The borderline typical “stable instability” of interpersonal problems and emotion regulation [4] affects all daily interactions, including the parents’ relationship with their infant(s). Especially the first years of parenting are often a big challenge for parents with BPD. Factors such as sleep deprivation, changes in daily routines, and setting new priorities put the mothers under great pressure, reinforcing the borderline symptoms (e.g., impulsivity, self-harming behavior).
Considering that a healthy child development depends on the stability and dependability of the caregiver, it is crucial to offer mothers with BPD support in raising their children early on.
The primary goal of the presented randomized controlled trial (RCT) is to test the efficacy of a newly developed parenting group program for mothers with BPD ([5], English Version: [6]). The intervention is designed to promote positive parenting by teaching about the child’s primary needs, coping with parenting stress, emotion regulation, dealing with conflicts, and self-care. As prior research has focused on mothers with BPD and mothers mostly still are the caretakers early in life, the manual is conceptualized for mothers with BPD.
Mothers with BPD
An increasing number of studies point to the numerous difficulties mothers with BPD face (for an overview: [7,8,9,10]). Mothers with BPD often have difficulties in interpreting their offspring’s mental [11, 12], as well as emotional states [13], and thus have great difficulty responding sensitively to their infant’s needs [14]. A study investigating mother-infant dyads showed that mothers with high BPD traits perceived more negative emotions in their infants than could be objectified [15]. Furthermore, they reacted with more punitive and trivializing (invalidating) parenting behaviors than mothers with low BPD traits [15]. This behavior was mainly predicted by maternal emotion regulation difficulties [15]. In the communication with their children, mothers with BPD show increased hostility [16], more affective dysregulation, as well as more critical and intrusive behaviors, role confusion, and frightened/frightening behaviors than a non-clinical control group [17, 18].

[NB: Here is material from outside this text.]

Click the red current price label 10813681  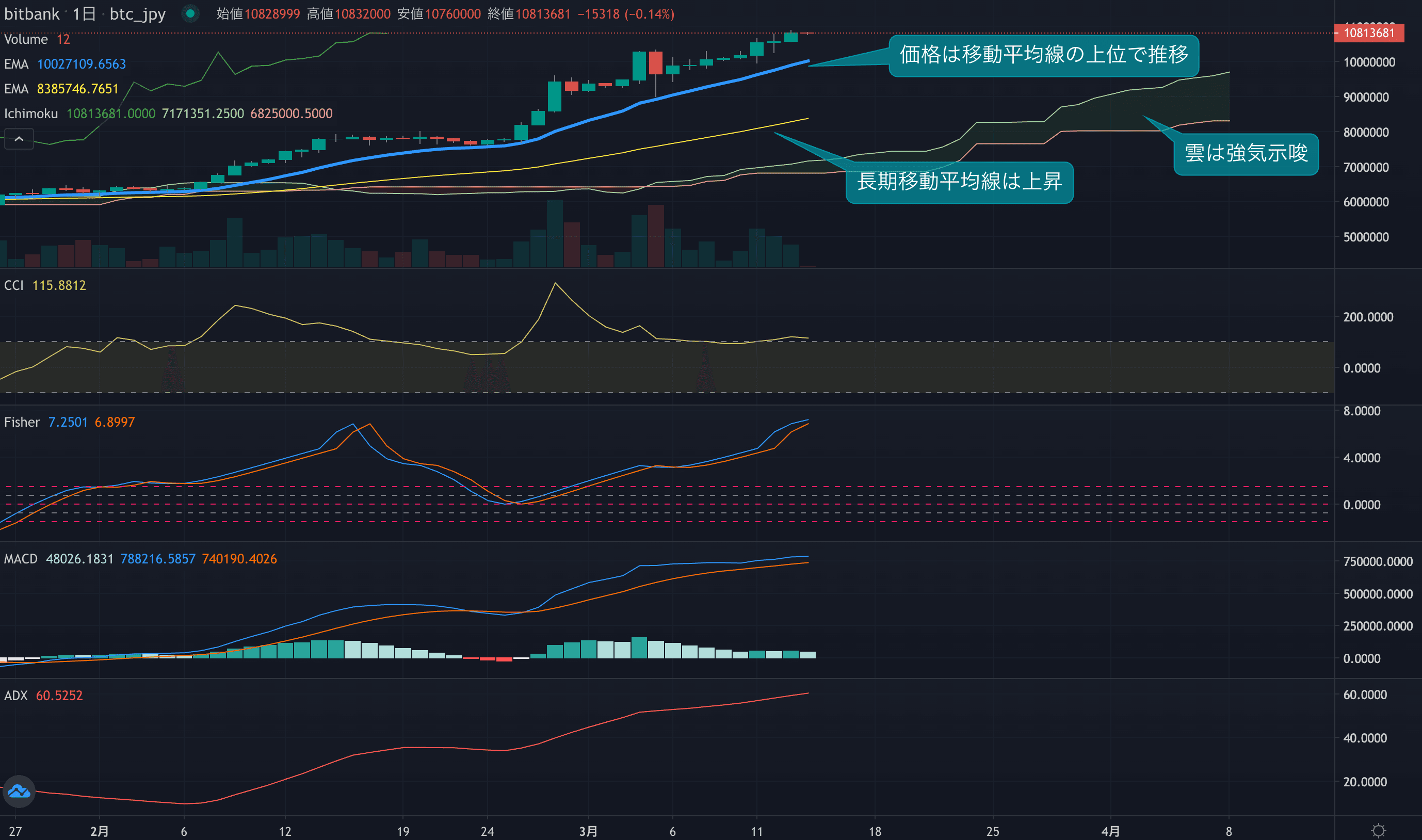tap(1368, 33)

Compared to non-clinical control groups, mothers with BPD feel less competent about parenting and perceive parenting as more stressful and less rewarding [14, 19, 20]. They rate their impact on their infants’ emotions and behavior weaker than a healthy control group does [13]. Additionally, they showed significantly more insecure, preoccupied and unresolved attachment patterns than a normative comparison group [21].
Parental BPD is also associated with a greater risk of child abuse [22, 23], whereas the effects of BPD on abuse potential are mediated by the severity of emotion regulation difficulties [23]. Abuse potential, in turn, is positively associated with child psychopathology [23]. Additionally, families with mothers diagnosed with BPD are often characterized by instability, low family cohesion, as well as frequent drug and alcohol abuse [24]. Further stressors like being a single parent, having low social support in the family, frequently changing partners and unstable households put mothers with BPD under additional personal stress, which may spill over into the parent–child dyad.

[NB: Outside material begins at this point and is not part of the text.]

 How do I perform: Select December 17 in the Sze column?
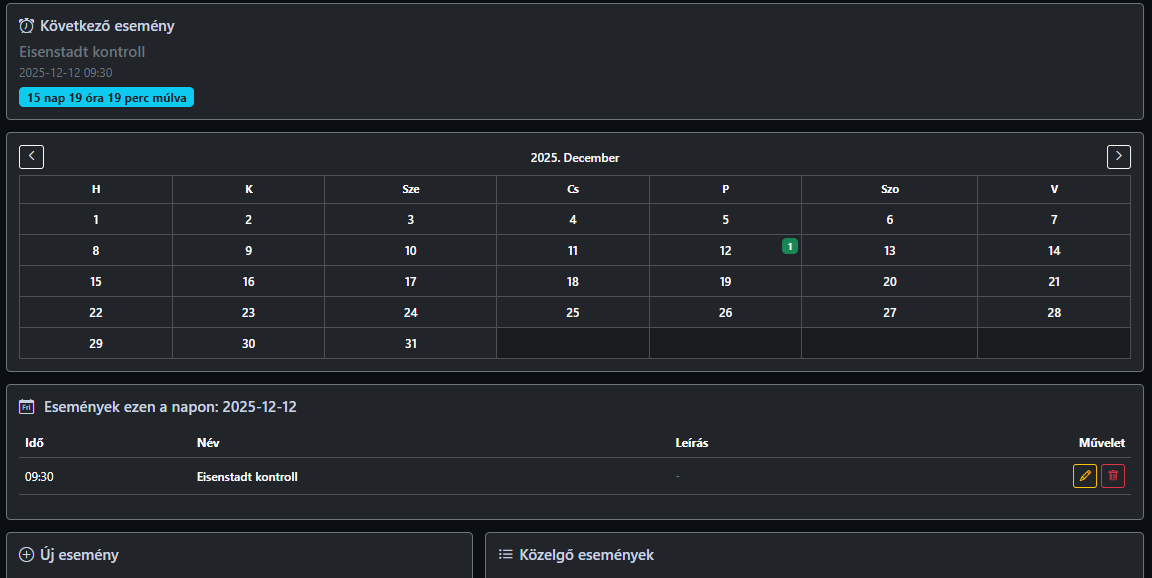click(x=410, y=282)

Children of mothers with BPD
Compared to children of healthy mothers, children of mothers with BPD have a higher risk for emotional and behavioral problems [7, 25]. This is also the case when compared to children of mothers with depressive disorders or cluster C personality disorders [26].
Already at an early stage, the offspring of mothers with BPD show signs of emotion dysregulation. Before the age of one, the infants were less responsive to their mothers [27] and expressed less positive phonation and more negative affect than infants of mothers with no psychopathology [28]. Furthermore, infants of mothers with BPD showed either too high or too low levels of fear expression [29].

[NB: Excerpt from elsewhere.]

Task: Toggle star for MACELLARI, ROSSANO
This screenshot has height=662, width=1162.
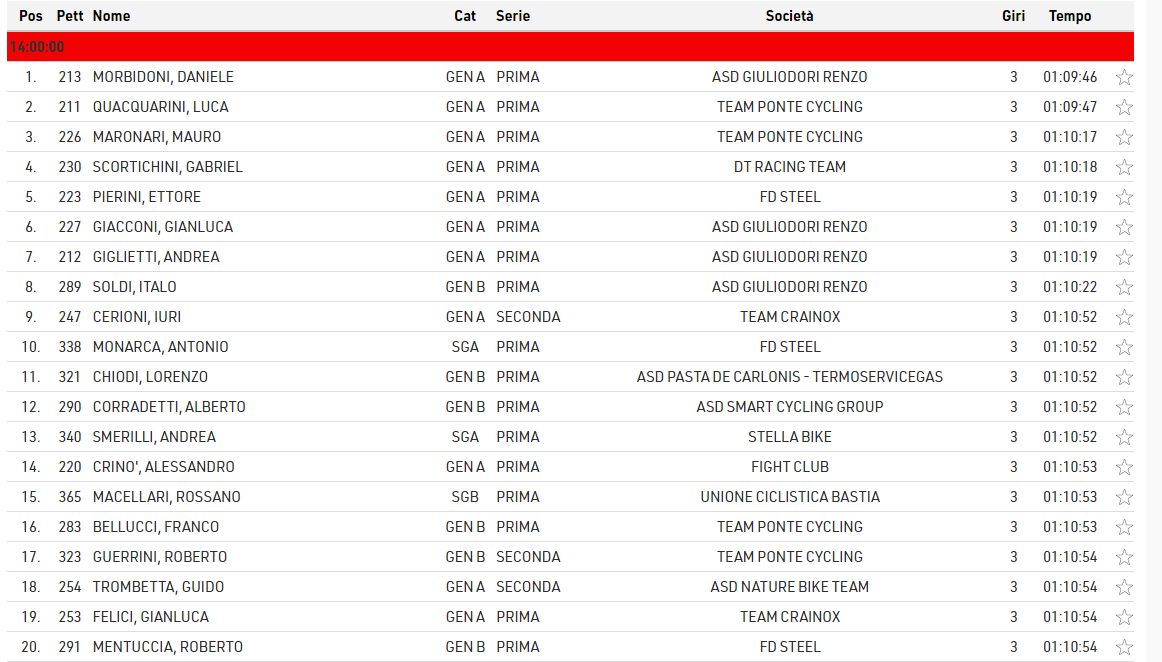Action: click(x=1124, y=497)
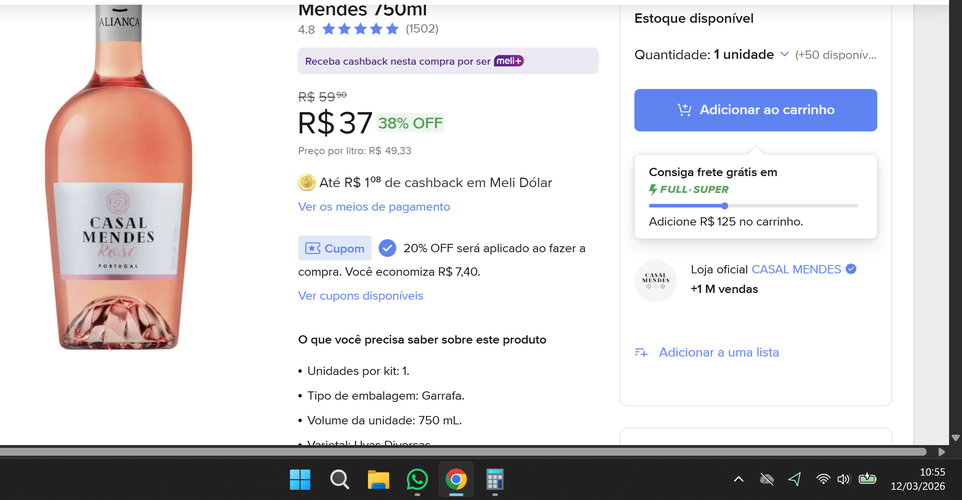
Task: Toggle the applied coupon checkmark
Action: point(387,248)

Preschoolers and schoolchildren of mothers with BPD show more fear of abandonment [21] and parent–child role reversal [18]. They endure more maltreatment in an interaction task [30] compared to children of a healthy control group. In another study, mothers with BPD reported that their 4–7-year-old children had higher negative affectivity and lower effortful control compared to children of healthy mothers [31]. This was supported by teacher ratings of child behavior and child self-report (story completion task).
In adolescence, disruptive behavior, attention deficit/hyperactivity disorder (ADHD) and borderline symptoms appear to be more prevalent in children of mothers with BPD than in children of healthy mothers [32, 33]. Maternal borderline symptoms are associated with insecure, fearful attachment and poor self-perception in their youth offspring [34]. Mahan and colleagues [35] pointed at the link between maternal affective instability and adolescent’s affective instability, emphasizing the assumption of intergenerational transmission of BPD traits.
In sum, from infancy up to adolescence, children of mothers with BPD have a higher risk for emotional and behavioral problems than children of healthy mothers or children of mothers with other mental disorders such as depression.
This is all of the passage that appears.